El príncipe destronado en el jardín infinito

El anime sigue ofreciendo nuevas perlas que desafían la brecha generacional y las fronteras del viejo humanismo nipón con una proyección hacia la fantasía y los multiversos muy alejada de los patrones y relatos occidentales. Es el caso de esta maravillosa Mirai, mi hermana pequeña, en la que algunos lúcidos colegas han querido ver un extraño e inopinado cruce entre los trazos, tonos y temas de Miyazaki y Takahata y el sentido de la revelación y el descubrimiento infantil del mundo de un Víctor Erice. Nada menos.

El nuevo trabajo de Mamoru Hosoda (Summer wars, El niño y la bestia) arranca con los pies en la tierra del shomin-geki más tradicional y costumbrista sobre las dinámicas (modernas) de la familia y la vida en el hogar, con la llegada de una recién nacida, la Mirai del título, que hará zozobrar el paraíso de felicidad, atención y exclusividad de los afectos del niño Kunchan, pequeño príncipe destronado de una historia sobre los avatares de la crianza, el crecimiento y la paternidad.

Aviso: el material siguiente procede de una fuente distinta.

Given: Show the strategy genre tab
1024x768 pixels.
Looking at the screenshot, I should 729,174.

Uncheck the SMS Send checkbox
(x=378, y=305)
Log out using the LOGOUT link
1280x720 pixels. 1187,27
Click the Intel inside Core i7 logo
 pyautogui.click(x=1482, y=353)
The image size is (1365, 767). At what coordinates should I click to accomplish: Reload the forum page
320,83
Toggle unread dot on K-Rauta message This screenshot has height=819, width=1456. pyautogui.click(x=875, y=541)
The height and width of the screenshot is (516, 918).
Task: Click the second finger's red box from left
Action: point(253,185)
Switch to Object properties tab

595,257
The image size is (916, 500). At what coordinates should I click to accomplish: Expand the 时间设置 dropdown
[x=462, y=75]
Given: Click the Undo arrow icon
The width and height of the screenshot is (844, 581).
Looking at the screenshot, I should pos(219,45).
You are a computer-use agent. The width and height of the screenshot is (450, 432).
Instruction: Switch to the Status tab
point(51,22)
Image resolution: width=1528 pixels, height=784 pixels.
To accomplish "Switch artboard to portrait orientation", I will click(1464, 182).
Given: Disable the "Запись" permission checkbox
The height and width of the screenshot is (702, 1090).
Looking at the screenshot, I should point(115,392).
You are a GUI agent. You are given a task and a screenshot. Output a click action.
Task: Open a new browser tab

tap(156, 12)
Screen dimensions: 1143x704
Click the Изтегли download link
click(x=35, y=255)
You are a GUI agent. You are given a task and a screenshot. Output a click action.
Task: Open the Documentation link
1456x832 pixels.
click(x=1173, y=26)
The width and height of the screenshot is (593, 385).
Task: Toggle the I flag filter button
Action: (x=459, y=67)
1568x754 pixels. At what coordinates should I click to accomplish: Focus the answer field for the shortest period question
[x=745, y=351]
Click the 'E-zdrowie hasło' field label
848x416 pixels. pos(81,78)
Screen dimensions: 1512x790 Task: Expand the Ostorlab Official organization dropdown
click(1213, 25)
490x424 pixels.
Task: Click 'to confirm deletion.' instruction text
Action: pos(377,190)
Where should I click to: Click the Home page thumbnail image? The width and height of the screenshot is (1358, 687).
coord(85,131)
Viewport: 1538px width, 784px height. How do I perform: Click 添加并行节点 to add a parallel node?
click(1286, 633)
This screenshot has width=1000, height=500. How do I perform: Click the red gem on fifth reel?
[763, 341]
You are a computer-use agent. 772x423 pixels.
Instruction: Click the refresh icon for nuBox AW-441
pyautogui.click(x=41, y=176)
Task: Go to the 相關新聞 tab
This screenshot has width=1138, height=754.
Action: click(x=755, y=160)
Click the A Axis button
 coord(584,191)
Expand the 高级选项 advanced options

Pero pronto entramos en nuevas y desconocidas dimensiones imaginarias a través de ese jardín de la casa que se ensancha y expande en múltiples direcciones, tiempos y espacios. Si hasta entonces Mirai se desenvolvía en ese gusto por los pequeños detalles del gesto y la atmósfera realista primorosamente reproducidos por la técnica y la paleta animadas, la película coge vuelo libre a partir de ese momento para abrazar la fantasía, el viaje simbólico, la transfiguración, los miedos, el pasado y el futuro en un trazo tan impredecible como juguetón con las texturas y los diseños, realizando una de las piruetas más maravillosas que hemos visto recientemente en una pantalla, a saber, conjugando desde el ánimo fabulador y poético los diferentes pliegues del afecto y la iniciación hacia la conciencia desde la mirada de unos niños que se desdoblan como protagonistas de una fascinante aventura de ida y vuelta hacia el cariño y la reconciliación.